Passive Construction…A Brief Review

By Galen, September 30, 2009 4:28 AM

activeEditors like active voice sentence construction. Your editor may send you a comment to, “Change passive construction to active where appropriate.” 

To comply, we need a little understanding about passive construction.  Clearly, even the first time visitor will recognize I’m not a grammar, writing, or style expert.  So, I’ve conjured some credible sources to speak in my place.

What’s active vs. passive construction? This definition by Trent Lorcher at Brighthub.com seems pretty tight and clear…

Active voice is the voice used to indicate that the subject of the sentence is performing the action or causing the action.

Passive voice is the voice used when the subject is the recipient of the action.


Passive Voice Examples

From the You Dictionary web site.

When a sentence is in active voice, the subject doing the action comes before the action.  For example:

  • I swim.
    • I is the subject. Swim is the action. The subject doing the action comes before the action, so it is immediately clear to the reader who is doing what.

When a sentence is in passive voice, the subject comes after the action. For example:

  • Swimming is something I do.
    • Here, the action is swimming. The subject is I. The sentence is in passive voice, since the person doing the action (I) is not mentioned until after the action

Some sentences also contain objects– the thing being acted upon. For example, here’s a sentence in active voice:

  • Anna hits the ball.
    • Anna is the subject. Hits is the action. The ball is the object.

That same sentence in passive voice reads:

  • The ball is hit by Anna.
    • Here, we need to recognize that the ball is the object- not the subject of the sentence. The ball is not doing an action. Therefore, it should be after the subject (Anna), not before, as in this case.
    • Kindley adds:  Any sentence that contains, “Such and such was done BY anyone/anything” is passive.  My teacher called this the, “By George” syndrome.


More Passive Voice Examples

These examples are from About.com

In active voice, the subject is performing the action (doing the verb). In the following sentences the verbs are in active voice.

Rob hit the baseball pretty hard.
John broke my favorite dish.
Laura took my beach towel.
Stephanie ate the entire pie.

Below, notice that the subject is not acting; instead the subject is acted upon. These sentences are in passive voice.

The baseball was hit pretty hard.
My favorite dish was broken by John.
My beach towel was taken.
The entire pie was eaten by Stephanie.

The verbs below are in passive voice.  Each is preceded by “was,” which is a form of “to be.” One way to recognize passive voice is to look for a form of “be” preceding the verb—followed by an “en” or “ed” ending.

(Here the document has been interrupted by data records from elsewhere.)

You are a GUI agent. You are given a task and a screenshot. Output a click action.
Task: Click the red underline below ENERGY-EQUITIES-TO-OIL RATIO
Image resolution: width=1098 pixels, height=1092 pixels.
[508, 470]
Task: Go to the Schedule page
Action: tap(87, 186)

The pickle was eaten. (Or an ed ending)
The pickle is eaten.
The pickle will be eaten.
The pickle has been eaten.
The pickle had been eaten.
The pickle will have been eaten.

The sentences above all make it clear that a pickle is, was, or will be eaten—but we can’t tell from who is actually eating.  Therefore, passive.


Friday, we’ll look at examples of how to change passive to active.   We’ll see there are two methods…

First Method:    Place the agent before the verb
Second Method:    Cut out as much of the passive verb as possible.

We’ll also review cases when it’s appropriate to use passive voice.

Drop back by if you get the chance.  By the way, these posts are not intended to be preachy or condescending…just intended as a review.  I acknowledge you’re sharp writers with no need for assistance or lessons—especially from me. I’m just trying to provide some review and refresher, as well as learn something myself.  Thanks.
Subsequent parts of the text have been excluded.